„Möge der Bessere gewinnen“, so hatte Dimitrij Ovtcharov gestern Abend noch gescherzt. Nicht einmal 24 Stunden später war der Weltranglisten-Fünfte bei den mit 220.000 Dollar dotierten China Open der Gewinner des deutsches Endspiels gegen Timo Boll, das angesichts der Ausgeglichenheit der Akteure und seines teilweise verrückten Verlaufs irgendwie so richtig keinen Verlierer verdient gehabt hätte. Das sah auch Dimitrij Ovtcharov so: „“Timo hätte den Sieg mindestens genauso verdient gehabt.“
Timo Boll: „Den Satz nach 10:6 noch zu verlieren, das war bitter“
Nicht umsonst trauerte Timo Boll nach dem dramatischen Finale berechtigterweise auch den verpassten Chancen aus den Sätzen eins, drei und sieben nach. Selbst 12.000 Dollar Prämie für den zweiten Platz sind für den Sportsmann Boll kein Trostpflaster für die vier vergebenen Matchbälle, die der Düsseldorfer beim Stand von 10:6 im Entscheidungssatz vor Augen hatte. Timo Boll: „Das war schon bitter, den Entscheidungssatz nach 10:6 noch abgeben zu müssen. Schon in Satz eins und drei hatte ich ja meine Führungen nicht genutzt.“ In dem kurios verlaufenden siebten Durchgang war Boll bereits mit 2:5 im Hintertreffen gewesen, bevor er nach einer bemerkenswerten Serie von 8:1-Punkten seinem zweiten Erfolg bei den China Open nachh 2006 in Guangzhou zum Greifen nahe war. Zumindest den Vorwurf leichter Fehler muss der Unterlegene nicht gefallen lassen: „Dima hat dann viel dann riskiert und alles getroffen. Dieser Mut wurde belohnt. Schade, aber es war insgesamt ein gutes Turnier für mich.“ Unter anderem hatte der Weltranglisten-Achte gestern im Halbfinale den Angriff von Japans 13 Jahre altem Supertalent Tomokazu Harimoto mit einem bemerkenswerten 4:1-Erfolg abgewehrt.

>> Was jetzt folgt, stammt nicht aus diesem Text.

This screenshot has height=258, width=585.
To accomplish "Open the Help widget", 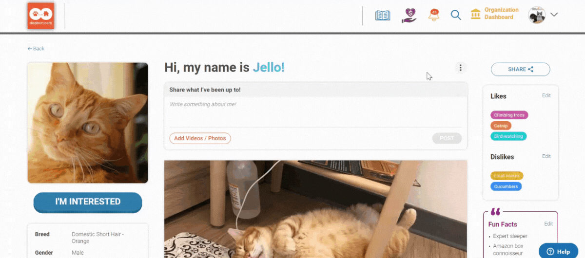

Dimitrij Ovtcharov: „Erst über den coolen Punkt gefreut, dann über den Titel“
Den finalen Punkt, der parallele Vorhandschuss auf den riskanten Vorhandtopspin Timo Bolls aus der Rückhandseite, er demonstrierte die Stärke, die Dimitrij Ovtcharov bei den China Open vor allem bei knappen Spielständen immer wieder an den Tag legte: „Timo hatte ja auch in den Sätzen eins und drei teilweise hohe Führungen. Aber wenn es eng wurde, habe ich in China meistens mein bestes Tischtennis gespielt. Der letzte Punkt gegen Timo war natürlich unglaublich. Da habe ich mich im ersten Moment zunächst sogar mehr über den coolen Ballwechsel gefreut. An den Titel habe ich in dem Moment gar nicht gedacht, ich hatte ja nach meinem Rückstand kaum noch an den Sieg geglaubt.“ Die entscheidende Phase des Matches sah einen perfekt spielenden Ovtcharov: „Bei 6:10 bin ich sechsmal hintereinander volles Risiko gegangen und habe sechsmal getroffen. Das ist einmalig.“
Doch auch die Realisierung des mit 17:15, 7:11, 12:10, 11:9, 7:11, 6:11 und 12:10 Erreichten ließ nicht lange auf sich warten. Ovtcharov: „Ich bin natürlich stolz darauf, solch ein großes Turnier gewonnen zu haben, auch wenn die drei besten Chinesen am Ende nicht mehr dabei waren. Es war ein sehr von Taktik geprägtes Finale gegen Timo, das ich nicht vergessen werde und das lange auf des Messers Schneide stand. Es war ein verrücktes Spiel und wir hatten beide den Titel verdient, aber im Sport kann es ja immer nur einen Sieger geben.“
Mit seinem Titelgewinn bei den China Open trägt sich Dimitrij Ovtcharov, der einen Siegerscheck in Höhe von 25.000 Dollar erhält, als dritter Ausländer nach dem Kroaten Zoran Primorac 1997 und Timo Boll 2006 in die Liste der Sieger im Herren-Einzel ein. Insgesamt war es der sechste Titelgewinn in der World Tour für den Europameister von 2015 und 2013, der im Februar 2017 bereits die India Open für sich entschieden hatte. Bei den Damen holte sich bei den China Open in Chengdu Weltmeisterin Ding Ning Gold im Einzel vor dem 16-jährigen Shooting Star Sun Yingsha und setze sich auch m Doppel an der Seite von Liu Shiwen durch. Der Titel im Herren-Doppel ging an die Japaner Jin Ueda/Maharu Yoshimura.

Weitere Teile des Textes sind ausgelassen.